Saturday, 6 February 2016

NICK KAPLONY          A Few Questions and Answers 
www.nickkaplony.com

Nick Kaplony's practice is concerned with inheritance, memorial and mourning. These ideas are explored in the context of his familial relationships, often using relatives or objects that have strong associations with family members as his starting point. Kaplony works primarily with photographic and lens based media, driven by an interest in the emotional charge of the photographic object and and how it can act as a monument to it's subject.
Some works that typify Kaplony's approach include 'Fragments' (2003) which originated as a response to the site of St Augustine's Tower in Hackney. It consists of a series of photographs of parts of his parent's bodies that are associated with the reliquaries of saints; collarbones, shinbones, fingers etc. These images sit in thick mahogany coloured frames that reference the ornate boxes which house the remains of the Beatified.
Memento Mori-Aide-Memoire   2013

Can you describe your practice in a few words?
I'm interested in how we mourn and remember.
What is your earliest memory of art?
I remember drawing dinosaurs compulsively as a child.
Have you shown your work in a non-white cube space before?
Yes, I have shown predominately in non-white cube spaces. One of my first exhibitions post college was an evening show which took place on Parliament Hill in Hampstead Heath. It was a group exhibition called 'Dimmed' which looked at how the particular lighting conditions at dusk could trick the eye into seeing an believing all sorts of things. Also I did a show called 'Ringing' with a collective I called Slowfall projects in St Augustine's Tower in Hackney. The show considered how historical sites held a resonance.
What does this sort of space bring to your work?
It brings a completely new reading to the work. Working in this way often inspires new work as response to the space. You adapt your thinking to suit the situation.
Does the environment in which you exhibit your work change how your work is perceived?
Completely. I can't see how it couldn't. The work becomes a thing in the real world. It's status as an 'art object' is disrupted which creates the potential for a more visceral and immediate reading with a broader range of audiences.
What is the future for art outside the gallery context?
I think artists will continue to find ways of showing their work outside of galleries, but with rapid regeneration of the city taking place, with reduced opportunities to secure funding and space it's going to be ever more difficult and we're going to need to get even more inventive.
What was your first experience of King's Cross?
Going to a horror festival in the Scala cinema. I still have the T-shirt.
What is the future for art?
Unless there's a change in government or artists get better at articulating the broader value of their practice it's pretty bleak. I think what we'll see is an ever increase in collaborative and interdisciplinary practice.
If you could meet one artist living or dead, who would this be and why?
Tony Cragg because it was his solo show at the Whitechapel in 1997 that it really hit me how art could feel when it communicated in a way that bypassed language.
What is your greatest weakness?
I'm a people teaser.
What place do aspects of traditional craft play in your work?
By traditional craft, do you mean technical skill too? If so drawing is making a resurgene in my work recently. Training the eye to see and the hand to do what it is told.

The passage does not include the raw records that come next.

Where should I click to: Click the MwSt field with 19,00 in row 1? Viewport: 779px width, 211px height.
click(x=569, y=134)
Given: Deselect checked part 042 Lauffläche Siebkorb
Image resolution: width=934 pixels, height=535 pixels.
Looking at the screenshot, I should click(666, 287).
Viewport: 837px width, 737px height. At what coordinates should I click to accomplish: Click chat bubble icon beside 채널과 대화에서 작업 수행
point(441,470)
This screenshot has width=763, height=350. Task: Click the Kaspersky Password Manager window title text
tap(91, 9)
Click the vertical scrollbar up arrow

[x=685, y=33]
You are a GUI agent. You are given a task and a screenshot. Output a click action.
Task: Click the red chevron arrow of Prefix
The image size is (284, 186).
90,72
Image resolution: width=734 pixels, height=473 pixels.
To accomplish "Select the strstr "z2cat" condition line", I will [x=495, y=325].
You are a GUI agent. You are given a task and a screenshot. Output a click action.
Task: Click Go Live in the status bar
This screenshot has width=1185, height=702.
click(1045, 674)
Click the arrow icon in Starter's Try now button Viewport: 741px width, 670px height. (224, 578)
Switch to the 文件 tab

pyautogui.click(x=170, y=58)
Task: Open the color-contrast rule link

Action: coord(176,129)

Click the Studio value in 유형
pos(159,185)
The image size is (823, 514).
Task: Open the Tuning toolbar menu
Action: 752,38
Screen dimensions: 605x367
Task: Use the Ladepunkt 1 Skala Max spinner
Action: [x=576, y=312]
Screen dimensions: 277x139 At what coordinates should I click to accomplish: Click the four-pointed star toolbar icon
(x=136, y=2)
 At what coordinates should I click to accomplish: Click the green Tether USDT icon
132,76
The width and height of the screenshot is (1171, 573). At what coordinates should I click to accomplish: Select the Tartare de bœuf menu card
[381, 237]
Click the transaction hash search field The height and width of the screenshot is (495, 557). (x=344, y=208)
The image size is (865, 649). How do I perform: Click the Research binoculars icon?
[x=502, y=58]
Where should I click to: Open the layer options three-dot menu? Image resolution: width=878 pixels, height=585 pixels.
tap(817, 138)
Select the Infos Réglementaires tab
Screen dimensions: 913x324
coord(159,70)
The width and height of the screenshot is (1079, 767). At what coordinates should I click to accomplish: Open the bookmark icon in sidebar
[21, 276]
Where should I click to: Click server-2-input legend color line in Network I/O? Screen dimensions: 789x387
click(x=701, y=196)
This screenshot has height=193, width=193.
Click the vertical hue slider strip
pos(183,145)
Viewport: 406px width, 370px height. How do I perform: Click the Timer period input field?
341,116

Memento Mori-Aide-Memoire   2013




Biography
Nick has exhibited nationally in a range of exhibitions and contexts. Shows include Discernible Zeitgeist Arts Projects,(London 2013) Airspce, Waterfront Gallery, (Ipswich) Paredolia BLANK (Brighton 2010) and Everything Must Go, VTO, (London 2006). He also works as an independent curator having worked on projects such as Begining of History, ASC Studios Bond House Projects (London 2006), Trick of the Light, Core Gallery (London 2007) and Small Mischiefs, Pump House Gallery (London 2006). His curated projects relate directly to his artistic concerns and exhibitions are used as a tool to interrogate and reframe his practice in conversation with other artists and exhibitors.
Nick Kaplony recently worked with the Family Ties Network: a research group of artists, film-makers and writers who explore space, place and the family in photography and moving image. He is also a member of the arts collective Snowfall Projects, who specialise in site-specific projects in a diverse range of locations, from abandoned churches to public parks. Kaplony is a graduate from the joint honours course in visual arts at Camberwell College of Arts, UAL. He also works as a senior Programme Coordinator at Artquest and lectures at Universities around the UK.